At some point in your life, you may experience knee pain. At least one in three people over the age of 45 report knee pain, and it's a common reason people see their doctor or go to the emergency room. Knee pain can be caused by injury or other medical conditions, such as arthritis, gout, infection, or a number of other causes. But the question is, "When should you see a doctor?"
If you have had an accident and complex fracture (bone sticking out under or through the skin) or have a marked deformity of the foot or knee, you are unable to support the weight of your knee, you have severe knee swelling, anxious pain, redness, tenderness, and swelling of the knee, which may indicate an infection, you should consult a knee specialist. There may be other reasons also to consult a knee pain specialist.

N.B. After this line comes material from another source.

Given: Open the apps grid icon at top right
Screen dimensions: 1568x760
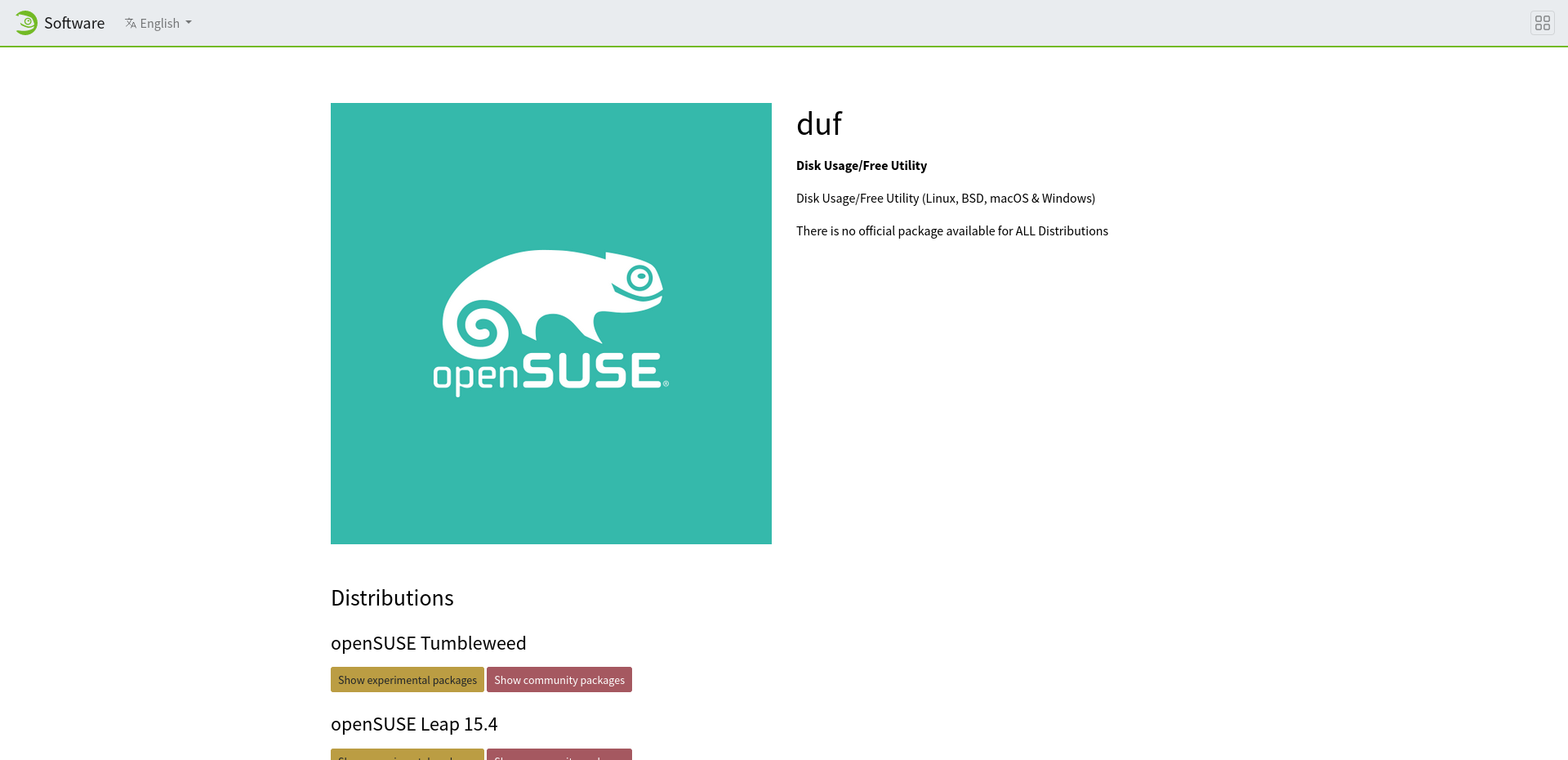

Treatment for knee pain includes rest, freezing, elevating the affected knee, and sometimes using nonsteroidal anti-inflammatory drugs (NSAIDs), including aspirin, ibuprofen (Advil, Motrin, others), and naproxen (Aleve, Naprosyn), to reduce pain and inflammation. These drugs can cause side effects if taken for a long time or in excess of the recommended dose.
Also, there is a limit to how much pain you can control, and taking both at the same time doesn't necessarily result in more relief, but can increase the risk of side effects. If you don't notice any improvement within three to seven days, you should see your physician or a specialist in sports medicine or orthopedics.